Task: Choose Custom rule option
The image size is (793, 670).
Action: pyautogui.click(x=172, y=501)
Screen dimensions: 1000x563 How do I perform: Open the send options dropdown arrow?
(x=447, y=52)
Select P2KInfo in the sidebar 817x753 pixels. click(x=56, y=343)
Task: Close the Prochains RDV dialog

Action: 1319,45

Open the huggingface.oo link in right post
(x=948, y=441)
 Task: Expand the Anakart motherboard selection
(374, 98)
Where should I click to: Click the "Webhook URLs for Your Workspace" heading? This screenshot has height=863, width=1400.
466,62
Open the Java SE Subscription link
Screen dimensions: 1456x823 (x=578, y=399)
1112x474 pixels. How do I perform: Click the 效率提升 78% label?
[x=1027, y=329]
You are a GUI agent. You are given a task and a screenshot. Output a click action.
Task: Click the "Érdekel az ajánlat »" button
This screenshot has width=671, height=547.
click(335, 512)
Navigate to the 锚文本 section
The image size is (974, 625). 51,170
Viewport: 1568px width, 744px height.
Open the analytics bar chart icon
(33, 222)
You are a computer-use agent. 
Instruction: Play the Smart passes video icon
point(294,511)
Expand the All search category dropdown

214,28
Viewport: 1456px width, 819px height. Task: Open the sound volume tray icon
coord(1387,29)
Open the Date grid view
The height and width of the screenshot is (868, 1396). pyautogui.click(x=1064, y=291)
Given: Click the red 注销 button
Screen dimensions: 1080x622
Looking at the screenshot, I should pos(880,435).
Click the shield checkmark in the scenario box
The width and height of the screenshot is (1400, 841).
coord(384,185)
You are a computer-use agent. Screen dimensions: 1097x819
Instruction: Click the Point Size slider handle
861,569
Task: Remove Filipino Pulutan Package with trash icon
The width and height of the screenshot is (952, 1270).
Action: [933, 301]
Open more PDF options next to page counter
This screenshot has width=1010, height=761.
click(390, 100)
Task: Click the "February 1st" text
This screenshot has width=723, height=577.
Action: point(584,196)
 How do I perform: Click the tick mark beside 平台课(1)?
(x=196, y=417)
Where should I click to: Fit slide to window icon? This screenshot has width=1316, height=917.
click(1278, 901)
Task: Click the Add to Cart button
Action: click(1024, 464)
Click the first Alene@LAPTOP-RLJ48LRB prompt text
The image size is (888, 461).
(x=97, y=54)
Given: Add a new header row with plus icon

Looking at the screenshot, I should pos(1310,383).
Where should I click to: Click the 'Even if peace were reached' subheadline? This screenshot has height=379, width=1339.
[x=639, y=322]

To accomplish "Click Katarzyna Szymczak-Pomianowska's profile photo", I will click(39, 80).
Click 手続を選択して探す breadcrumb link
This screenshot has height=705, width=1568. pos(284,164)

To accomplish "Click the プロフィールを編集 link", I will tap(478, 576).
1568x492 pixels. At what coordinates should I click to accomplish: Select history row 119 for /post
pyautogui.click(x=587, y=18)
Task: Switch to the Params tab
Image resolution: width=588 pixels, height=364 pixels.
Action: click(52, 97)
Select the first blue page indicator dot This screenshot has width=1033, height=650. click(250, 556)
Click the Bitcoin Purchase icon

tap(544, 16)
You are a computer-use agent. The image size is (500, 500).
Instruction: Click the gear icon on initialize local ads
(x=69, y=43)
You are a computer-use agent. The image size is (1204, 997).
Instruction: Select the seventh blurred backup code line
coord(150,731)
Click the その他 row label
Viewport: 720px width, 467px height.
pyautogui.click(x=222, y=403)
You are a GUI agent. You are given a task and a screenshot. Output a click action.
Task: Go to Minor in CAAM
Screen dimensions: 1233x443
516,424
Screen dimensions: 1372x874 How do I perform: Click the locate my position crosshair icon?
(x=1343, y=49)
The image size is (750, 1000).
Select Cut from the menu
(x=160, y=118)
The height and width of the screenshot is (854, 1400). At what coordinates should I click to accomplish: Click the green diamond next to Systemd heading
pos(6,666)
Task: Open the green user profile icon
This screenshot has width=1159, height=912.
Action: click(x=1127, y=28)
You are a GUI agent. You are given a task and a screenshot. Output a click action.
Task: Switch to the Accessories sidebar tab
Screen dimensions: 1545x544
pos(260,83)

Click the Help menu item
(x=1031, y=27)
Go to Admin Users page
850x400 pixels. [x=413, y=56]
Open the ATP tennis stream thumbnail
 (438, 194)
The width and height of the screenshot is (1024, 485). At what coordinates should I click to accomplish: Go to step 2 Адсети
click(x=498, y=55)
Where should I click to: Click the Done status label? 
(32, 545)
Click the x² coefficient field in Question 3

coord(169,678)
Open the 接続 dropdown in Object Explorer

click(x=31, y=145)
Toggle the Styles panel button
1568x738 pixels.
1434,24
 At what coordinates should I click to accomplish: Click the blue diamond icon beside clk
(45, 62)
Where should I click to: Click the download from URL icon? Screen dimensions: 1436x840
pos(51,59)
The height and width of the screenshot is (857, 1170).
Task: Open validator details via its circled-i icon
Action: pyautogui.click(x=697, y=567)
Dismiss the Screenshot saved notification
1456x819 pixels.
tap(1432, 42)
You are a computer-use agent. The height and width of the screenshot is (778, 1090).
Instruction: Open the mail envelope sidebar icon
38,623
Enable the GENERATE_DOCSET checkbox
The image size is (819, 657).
● ● ● ● ●
### Exercise
Write out all of the data again with "checkbox" renamed to "check box" throughout, leaving everything else as it is.

### Written solution
Task: Choose Custom rule option
The image size is (793, 670).
Action: pyautogui.click(x=172, y=501)
Screen dimensions: 1000x563 How do I perform: Open the send options dropdown arrow?
(x=447, y=52)
Select P2KInfo in the sidebar 817x753 pixels. click(x=56, y=343)
Task: Close the Prochains RDV dialog

Action: 1319,45

Open the huggingface.oo link in right post
(x=948, y=441)
 Task: Expand the Anakart motherboard selection
(374, 98)
Where should I click to: Click the "Webhook URLs for Your Workspace" heading? This screenshot has height=863, width=1400.
466,62
Open the Java SE Subscription link
Screen dimensions: 1456x823 (x=578, y=399)
1112x474 pixels. How do I perform: Click the 效率提升 78% label?
[x=1027, y=329]
You are a GUI agent. You are given a task and a screenshot. Output a click action.
Task: Click the "Érdekel az ajánlat »" button
This screenshot has width=671, height=547.
click(335, 512)
Navigate to the 锚文本 section
The image size is (974, 625). 51,170
Viewport: 1568px width, 744px height.
Open the analytics bar chart icon
(33, 222)
You are a computer-use agent. 
Instruction: Play the Smart passes video icon
point(294,511)
Expand the All search category dropdown

214,28
Viewport: 1456px width, 819px height. Task: Open the sound volume tray icon
coord(1387,29)
Open the Date grid view
The height and width of the screenshot is (868, 1396). pyautogui.click(x=1064, y=291)
Given: Click the red 注销 button
Screen dimensions: 1080x622
Looking at the screenshot, I should pos(880,435).
Click the shield checkmark in the scenario box
The width and height of the screenshot is (1400, 841).
coord(384,185)
You are a computer-use agent. Screen dimensions: 1097x819
Instruction: Click the Point Size slider handle
861,569
Task: Remove Filipino Pulutan Package with trash icon
The width and height of the screenshot is (952, 1270).
Action: [933, 301]
Open more PDF options next to page counter
This screenshot has width=1010, height=761.
click(390, 100)
Task: Click the "February 1st" text
This screenshot has width=723, height=577.
Action: point(584,196)
 How do I perform: Click the tick mark beside 平台课(1)?
(x=196, y=417)
Where should I click to: Fit slide to window icon? This screenshot has width=1316, height=917.
click(1278, 901)
Task: Click the Add to Cart button
Action: click(1024, 464)
Click the first Alene@LAPTOP-RLJ48LRB prompt text
The image size is (888, 461).
(x=97, y=54)
Given: Add a new header row with plus icon

Looking at the screenshot, I should pos(1310,383).
Where should I click to: Click the 'Even if peace were reached' subheadline? This screenshot has height=379, width=1339.
[x=639, y=322]

To accomplish "Click Katarzyna Szymczak-Pomianowska's profile photo", I will click(39, 80).
Click 手続を選択して探す breadcrumb link
This screenshot has height=705, width=1568. pos(284,164)

To accomplish "Click the プロフィールを編集 link", I will tap(478, 576).
1568x492 pixels. At what coordinates should I click to accomplish: Select history row 119 for /post
pyautogui.click(x=587, y=18)
Task: Switch to the Params tab
Image resolution: width=588 pixels, height=364 pixels.
Action: click(52, 97)
Select the first blue page indicator dot This screenshot has width=1033, height=650. click(250, 556)
Click the Bitcoin Purchase icon

tap(544, 16)
You are a computer-use agent. The image size is (500, 500).
Instruction: Click the gear icon on initialize local ads
(x=69, y=43)
You are a computer-use agent. The image size is (1204, 997).
Instruction: Select the seventh blurred backup code line
coord(150,731)
Click the その他 row label
Viewport: 720px width, 467px height.
pyautogui.click(x=222, y=403)
You are a GUI agent. You are given a task and a screenshot. Output a click action.
Task: Go to Minor in CAAM
Screen dimensions: 1233x443
516,424
Screen dimensions: 1372x874 How do I perform: Click the locate my position crosshair icon?
(x=1343, y=49)
The image size is (750, 1000).
Select Cut from the menu
(x=160, y=118)
The height and width of the screenshot is (854, 1400). At what coordinates should I click to accomplish: Click the green diamond next to Systemd heading
pos(6,666)
Task: Open the green user profile icon
This screenshot has width=1159, height=912.
Action: click(x=1127, y=28)
You are a GUI agent. You are given a task and a screenshot. Output a click action.
Task: Switch to the Accessories sidebar tab
Screen dimensions: 1545x544
pos(260,83)

Click the Help menu item
(x=1031, y=27)
Go to Admin Users page
850x400 pixels. [x=413, y=56]
Open the ATP tennis stream thumbnail
 (438, 194)
The width and height of the screenshot is (1024, 485). At what coordinates should I click to accomplish: Go to step 2 Адсети
click(x=498, y=55)
Where should I click to: Click the Done status label? 
(32, 545)
Click the x² coefficient field in Question 3

coord(169,678)
Open the 接続 dropdown in Object Explorer

click(x=31, y=145)
Toggle the Styles panel button
1568x738 pixels.
1434,24
 At what coordinates should I click to accomplish: Click the blue diamond icon beside clk
(45, 62)
Where should I click to: Click the download from URL icon? Screen dimensions: 1436x840
pos(51,59)
The height and width of the screenshot is (857, 1170).
Task: Open validator details via its circled-i icon
Action: pyautogui.click(x=697, y=567)
Dismiss the Screenshot saved notification
1456x819 pixels.
tap(1432, 42)
You are a computer-use agent. The height and width of the screenshot is (778, 1090).
Instruction: Open the mail envelope sidebar icon
38,623
Enable the GENERATE_DOCSET check box
The image size is (819, 657).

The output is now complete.